The other day I posted a question on LinkedIn. I wondered “Why are we productive? Is it just to be busy or advance the mission?” Everyone I know has a “to-do” list. Some use a pad of paper and pen, others use the reminders app on their phones, and some team members use project management software to meet their deadlines. No matter what system or method you use, no one ever asks why. Why be productive in the first place?
I had a coworker at an old engineering company who was busy. She was busy all the damn time, running around with stacks of paper, and always behind on her submissions. She would stay late after work.
After a while, her boss noticed this and she was called in to explain all her missed deadlines. They equated her working late to working hard but after all these missed deadlines they couldn’t figure out what was going on.
She showed them her task list and all the things she crossed off and they were dumbfounded. She had all the resources she needed to get the job done and all the tasks on her list made sense to them, so where was the disconnect?
The disconnect was in the task list. There were so many unnecessary tasks and processes that she was doing. She was doing a lot of unnecessary busy work that didn’t add anything to the deadline or her product design.
She had fallen into the trap of “I have to add this task to my list and do it” without critically evaluating whether it was important to the project and mission.
She stepped back, reprioritized her tasks, and became ruthless in what she added to her list. She started to say “no” to tasks that had no value or benefit to her project. She started to question if a process the company had in place made sense instead of blindly following it.
Over the course of two months, she transformed herself and her project into a lean, productive, and under-budget project. She met all her deadlines and got to go home to her family, on time, every night. Her whole life had changed by pondering the question “why the hell are we doing this?”
She became my inspiration.
Ruthless. That’s the word I use for my daily tasks. I’m ruthless when it comes to my writing time, my work time, and my personal time. I do this to keep myself productive, happy, and above all sane!
When I’m presented with another “to do” item, whether it’s at work or in my personal life, I think about it for a minute. I ask myself the question, does this add value to my mission? To my values? To my life?
If the answer is no, I’ll politely decline or state that it’s not central to the mission at hand.
If the answer is yes, I’ll consider its priority level. Is it an A task or a B task? If it’s an A task it’s important and urgent, it needs to be dealt with immediately. If it’s a B task, it’s important but not urgent — yet.
I assign my tasks based on the 7 Habits of Highly Effective People (affiliate link) methodology. Think of every task categorized as urgent/not urgent and important/not important. You can then put them into a graph and see which ones you should do first, second, or forget.
The “A” tasks are the ones that are important and urgent. Those are the ones that need your immediate attention. They include a deadline you’ve neglected or a project you need to finish. This could include attending your kid’s dance recital or planning a romantic dinner with your partner. These are the tasks that need to get done, pronto!
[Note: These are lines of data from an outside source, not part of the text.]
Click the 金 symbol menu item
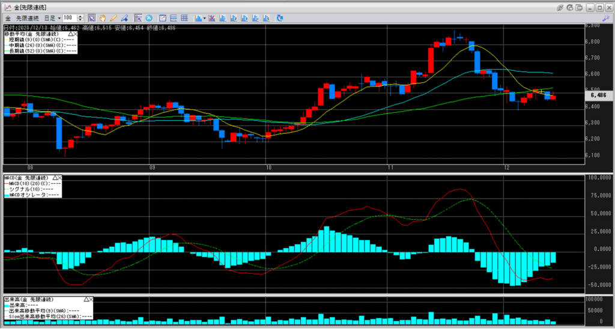point(7,18)
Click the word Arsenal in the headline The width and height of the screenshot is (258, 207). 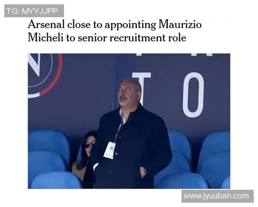click(x=46, y=25)

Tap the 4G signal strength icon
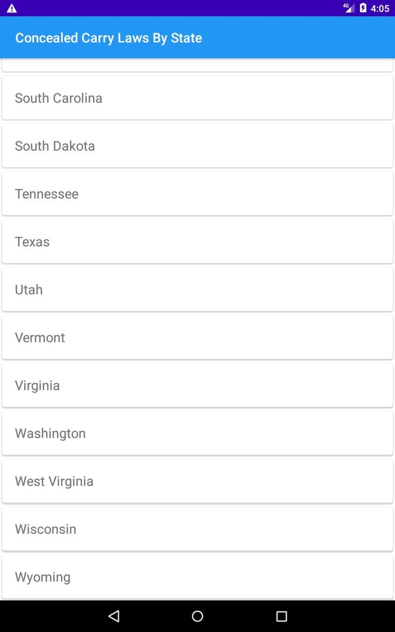pyautogui.click(x=348, y=8)
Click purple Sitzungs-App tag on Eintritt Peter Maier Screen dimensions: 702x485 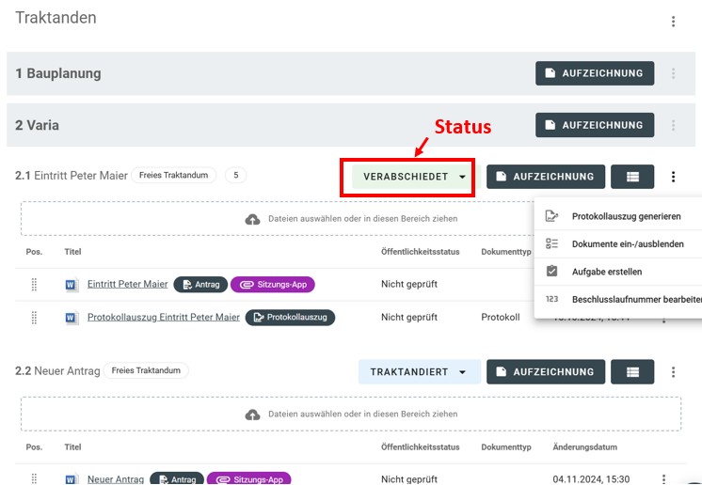click(x=272, y=285)
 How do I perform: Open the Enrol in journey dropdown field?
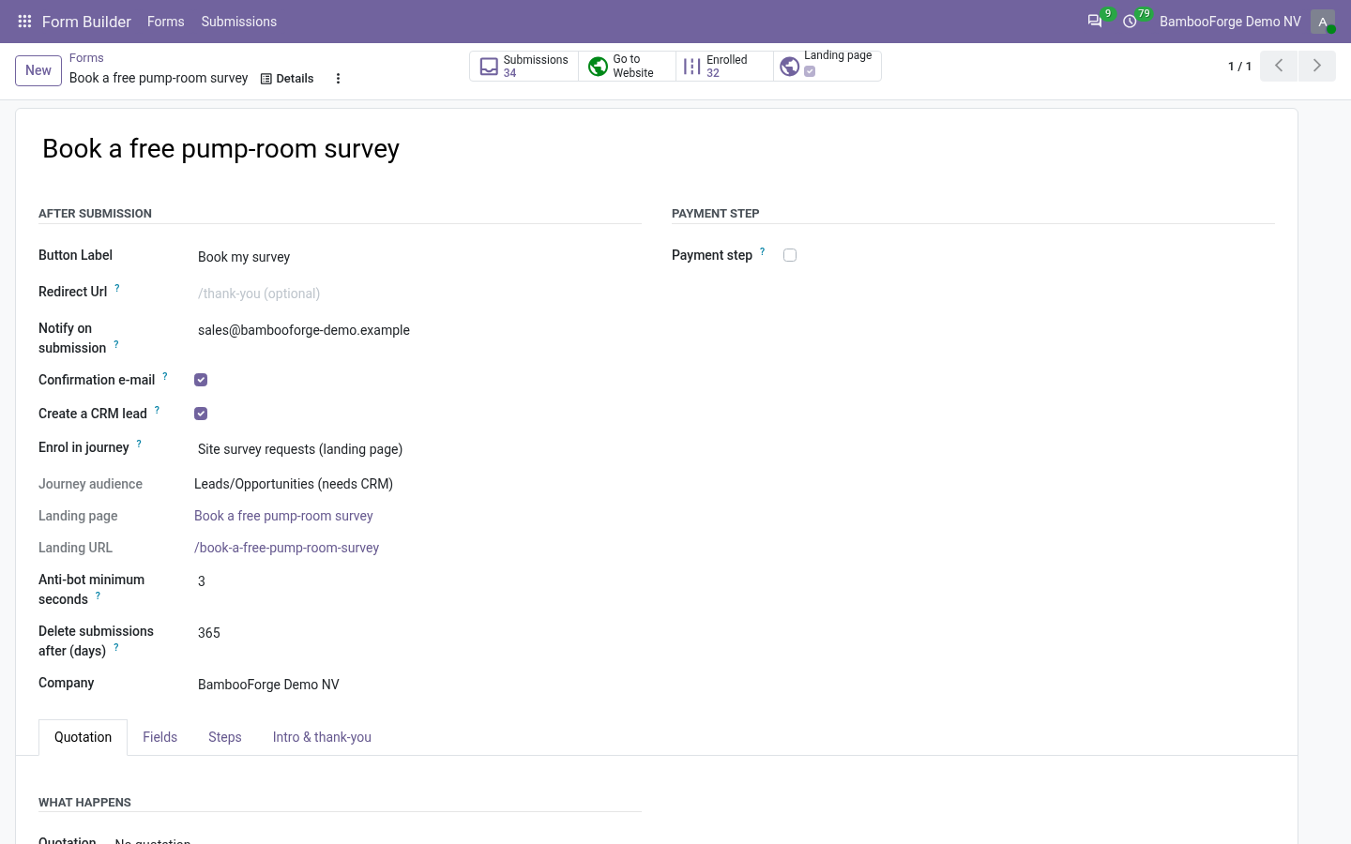417,449
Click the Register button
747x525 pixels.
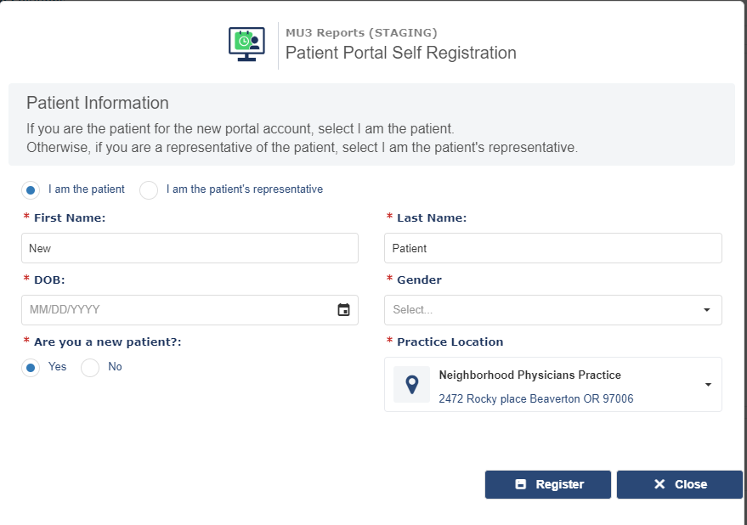[x=548, y=484]
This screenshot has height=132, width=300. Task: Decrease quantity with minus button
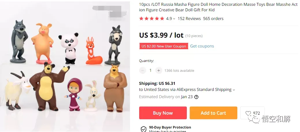(143, 70)
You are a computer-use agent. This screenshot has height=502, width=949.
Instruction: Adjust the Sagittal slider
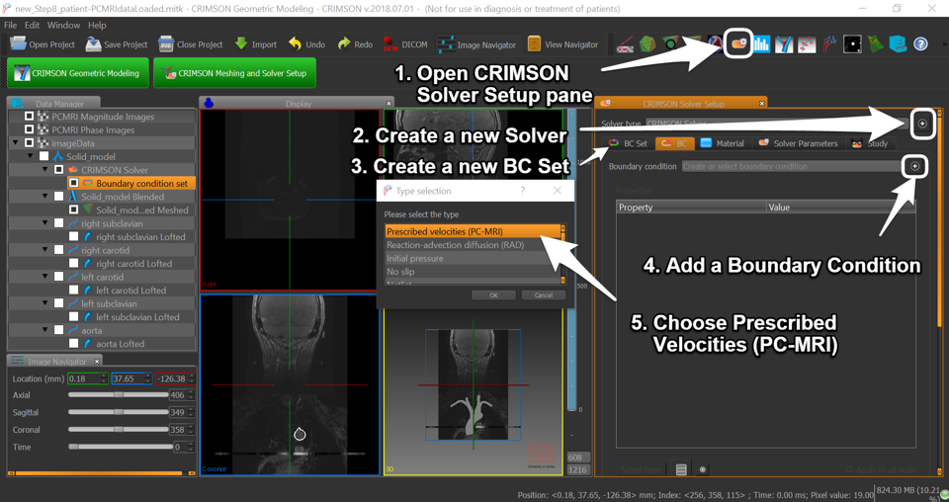(x=119, y=412)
The “B” tasks are not urgent but important. These are the tasks that if you ignore them will become urgent. These include compiling your taxes before the deadline, or doing maintenance on your car before it becomes a costly problem.
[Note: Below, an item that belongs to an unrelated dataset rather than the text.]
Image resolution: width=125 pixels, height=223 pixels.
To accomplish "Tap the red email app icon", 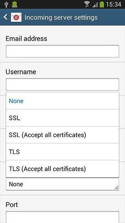I will pos(16,17).
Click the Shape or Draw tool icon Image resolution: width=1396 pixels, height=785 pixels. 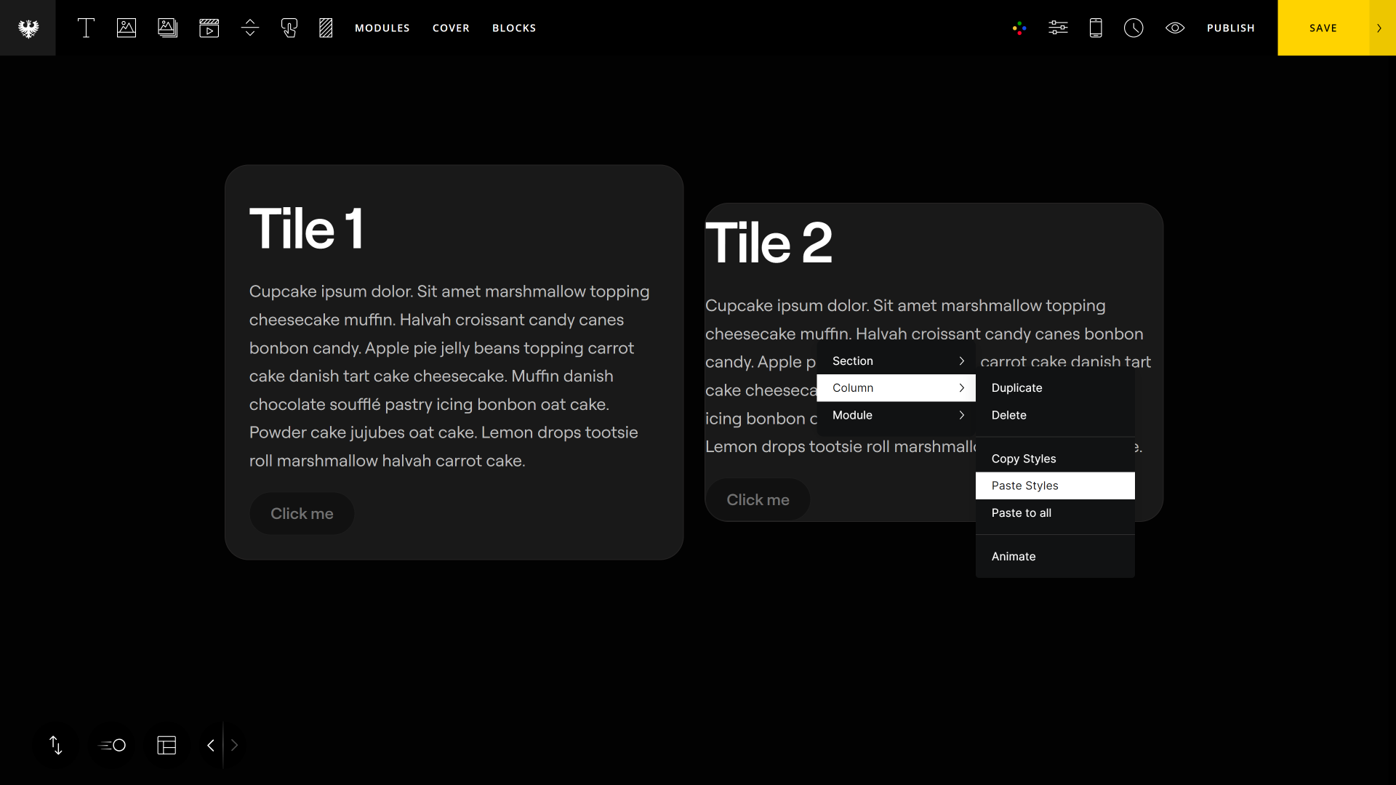327,28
The trick to having a healthy and productive life is to clear out the “A” tasks as fast as you can, then work on the “B” tasks. If you finish all your “B” tasks then you’ll have your life under control and feel a lot happier!
What about the “C” and “D” tasks? The ones that are urgent/not important and not-urgent/not important? What about those? Those you can forget. Those are the ones that are plain busy work, being busy for the sake of being busy. Those tasks don’t move the needle and only hurt you in the long run.
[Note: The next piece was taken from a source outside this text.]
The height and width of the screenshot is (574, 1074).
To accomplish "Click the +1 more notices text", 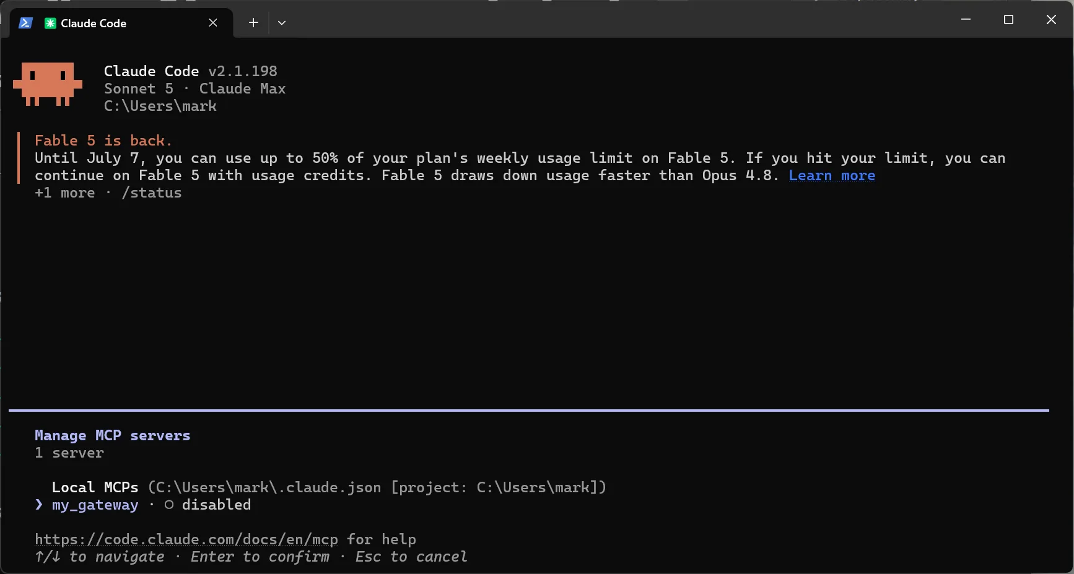I will pyautogui.click(x=65, y=193).
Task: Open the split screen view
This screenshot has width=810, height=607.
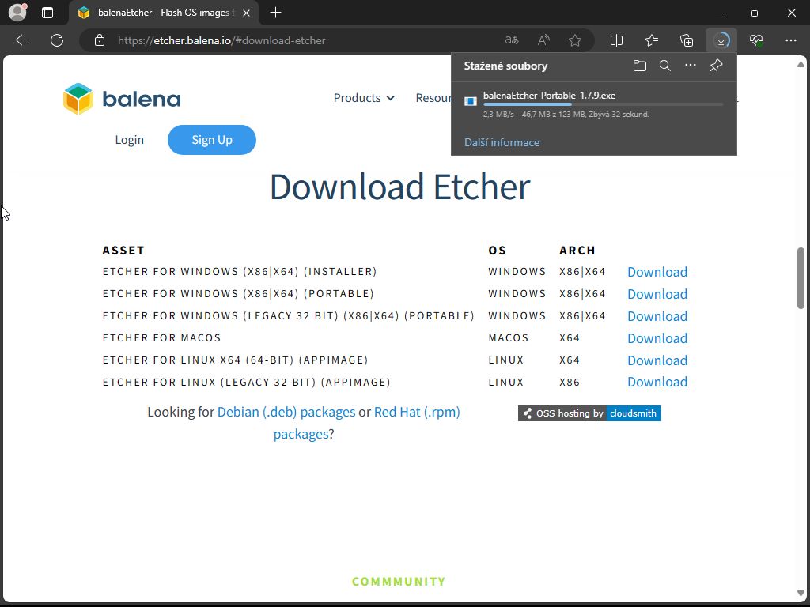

Those are the tasks that my colleague evaluated and tossed. Those were the tasks that revealed themselves to be time sucks and useless when asked, “Why am I doing this? Does this add to my mission? To my project?”
Too often I see teammates reprioritizing tasks thinking it’ll fix their problems, whatever they are. Too many people get too much work piled on them and never ask “why should we do this task?” We’ve been conditioned to just accept what our managers and higher-ups want us to do. Don’t dare question them, right?
I have nothing against reprioritizing tasks that add value to the project or mission, what I have a problem with is not critically evaluating each and every task. We have to always ask, why?
We have to become ruthless with our time and with the work we perform. If we don’t we risk burnout. We fail at our mission at work and in our personal lives. Questioning productivity and the value the tasks bring is the first step.
Start small but start today. For the next task on your list, ask yourself why is it important. Why is it urgent? Then go from there.